# [TASK OBJECTIVE]
Copy the entire listing, down to the final line, exactly.

# [SUPPLIED DATA]

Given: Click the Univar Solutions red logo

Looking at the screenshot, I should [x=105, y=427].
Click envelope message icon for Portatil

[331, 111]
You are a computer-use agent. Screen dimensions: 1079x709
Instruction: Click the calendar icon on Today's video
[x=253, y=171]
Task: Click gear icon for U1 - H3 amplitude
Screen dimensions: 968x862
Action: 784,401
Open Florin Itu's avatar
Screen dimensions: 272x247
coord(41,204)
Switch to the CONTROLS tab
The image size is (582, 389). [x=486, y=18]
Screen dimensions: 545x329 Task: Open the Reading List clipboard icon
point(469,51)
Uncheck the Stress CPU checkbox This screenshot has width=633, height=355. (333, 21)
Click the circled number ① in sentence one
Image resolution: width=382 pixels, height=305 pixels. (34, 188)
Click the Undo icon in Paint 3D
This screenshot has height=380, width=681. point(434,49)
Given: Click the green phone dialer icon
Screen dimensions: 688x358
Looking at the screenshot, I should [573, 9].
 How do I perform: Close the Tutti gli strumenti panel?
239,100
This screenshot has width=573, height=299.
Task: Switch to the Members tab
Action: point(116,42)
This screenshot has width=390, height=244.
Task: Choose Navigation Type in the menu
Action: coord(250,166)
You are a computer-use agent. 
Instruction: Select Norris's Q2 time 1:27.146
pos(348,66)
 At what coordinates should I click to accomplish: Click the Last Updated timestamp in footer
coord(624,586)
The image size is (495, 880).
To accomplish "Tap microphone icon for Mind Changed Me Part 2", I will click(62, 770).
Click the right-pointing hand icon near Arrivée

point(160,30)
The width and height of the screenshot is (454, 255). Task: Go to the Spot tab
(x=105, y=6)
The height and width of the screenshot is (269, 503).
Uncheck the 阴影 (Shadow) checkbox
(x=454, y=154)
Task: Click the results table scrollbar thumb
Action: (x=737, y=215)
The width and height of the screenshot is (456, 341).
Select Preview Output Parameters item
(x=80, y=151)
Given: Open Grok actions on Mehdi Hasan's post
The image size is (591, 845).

# [RESPONSE TO THE EXERCISE]
Given: Click the Univar Solutions red logo

Looking at the screenshot, I should [x=105, y=427].
Click envelope message icon for Portatil

[331, 111]
You are a computer-use agent. Screen dimensions: 1079x709
Instruction: Click the calendar icon on Today's video
[x=253, y=171]
Task: Click gear icon for U1 - H3 amplitude
Screen dimensions: 968x862
Action: 784,401
Open Florin Itu's avatar
Screen dimensions: 272x247
coord(41,204)
Switch to the CONTROLS tab
The image size is (582, 389). [x=486, y=18]
Screen dimensions: 545x329 Task: Open the Reading List clipboard icon
point(469,51)
Uncheck the Stress CPU checkbox This screenshot has width=633, height=355. (333, 21)
Click the circled number ① in sentence one
Image resolution: width=382 pixels, height=305 pixels. (34, 188)
Click the Undo icon in Paint 3D
This screenshot has height=380, width=681. point(434,49)
Given: Click the green phone dialer icon
Screen dimensions: 688x358
Looking at the screenshot, I should [573, 9].
 How do I perform: Close the Tutti gli strumenti panel?
239,100
This screenshot has width=573, height=299.
Task: Switch to the Members tab
Action: point(116,42)
This screenshot has width=390, height=244.
Task: Choose Navigation Type in the menu
Action: coord(250,166)
You are a computer-use agent. 
Instruction: Select Norris's Q2 time 1:27.146
pos(348,66)
 At what coordinates should I click to accomplish: Click the Last Updated timestamp in footer
coord(624,586)
The image size is (495, 880).
To accomplish "Tap microphone icon for Mind Changed Me Part 2", I will click(62, 770).
Click the right-pointing hand icon near Arrivée

point(160,30)
The width and height of the screenshot is (454, 255). Task: Go to the Spot tab
(x=105, y=6)
The height and width of the screenshot is (269, 503).
Uncheck the 阴影 (Shadow) checkbox
(x=454, y=154)
Task: Click the results table scrollbar thumb
Action: (x=737, y=215)
The width and height of the screenshot is (456, 341).
Select Preview Output Parameters item
(x=80, y=151)
Given: Open Grok actions on Mehdi Hasan's post
The image size is (591, 845).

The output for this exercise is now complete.